John Rankin (1793-1886) published one of the most significant Early American treatises on slavery, yet history relegated Rev. Rankin into obscurity. Letters on American Slavery became the foundation of many famous abolitionists’ anti-slavery ideologies. William Lloyd Garrison stated in his anti-slavery newspaper, The Liberator, “the ‘Letters’ became at once a powerful addition to the weapons of abolitionists, and never ceased to be cited.”
Letters on American Slavery was not Rankin’s only contribution to the abolitionist movement. During his lifetime, he founded numerous churches and educational institutions, wrote several books and pamphlets, was one of the founders of the Ohio Anti-Slavery Society, the Antislavery Tract Society, and the American Reformed Tract and Book Society. In addition, his legacy of work with the Underground Railroad was immortalized in Harriet Beecher-Stowe’s novel, Uncle Tom’s Cabin.
John Rankin was born February 4, 1793 in Jefferson County, TN. to Richard and Jane (Steele) Rankin. Following the birth of their first son, Richard and Jane Rankin moved to eastern Tennessee from Virginia where he purchased “one thousand acres of land [that] cost him but little”. Upon the conclusion of the Revolutionary War, families took advantage of the inexpensive land in Tennessee and migrated from the East coast, where land was costly and limited.

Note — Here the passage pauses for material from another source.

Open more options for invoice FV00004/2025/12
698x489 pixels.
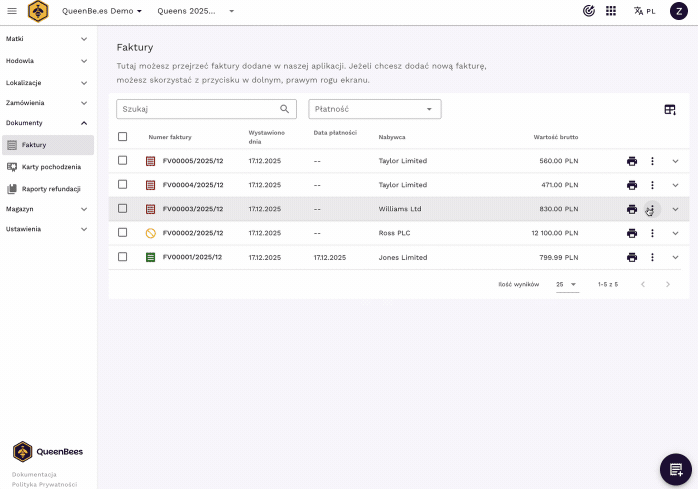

Religion and reading played key roles is John’s childhood. Uncommon for migrants who moved to eastern Tennessee, John’s parents were literate and impressed upon their children the importance of literacy. Richard and Jane were staunch Presbyterian’s. They required John and his siblings to “read the Bible, writings of the ablest Scotch Divines and some historical works”. The children also memorized the Shorter Catechism. Richard was adamant that his children follow the doctrine of the church and biblical writings in order to inculcate a strong religious foundation. John credits his mother for having the most significant impact on his childhood. Jane “earnestly opposed the use of whiskey and tobacco, and zealously spoke against Free Masonry”. She also strongly opposed dance and frolicking in any form. Moreover, Jane led the family in prayer when Richard was absent. Yet, the most important and lasting impression Jane left with John was her open, unyielding opposition to slavery. In this manner, her beliefs became the foundation
for her children. While his mother clearly steered John away from specific vices, she impressed upon him the value of reading, religion, and the formation of anti-slavery sentiments.
John balanced his schoolwork with the chores he had around the family farm. Instead of playing with the other boys, he attended school, helped with the manual labor on the homestead, and listened to his father read history books to him at night. John described the schoolhouse he attended as “built of round logs. The floor was native earth, a wide space between two of the logs formed a place for light."He read books such as Dilworth’s Spelling Book, The New and Old Testaments, the New first, then the Old. After these any history might be read.”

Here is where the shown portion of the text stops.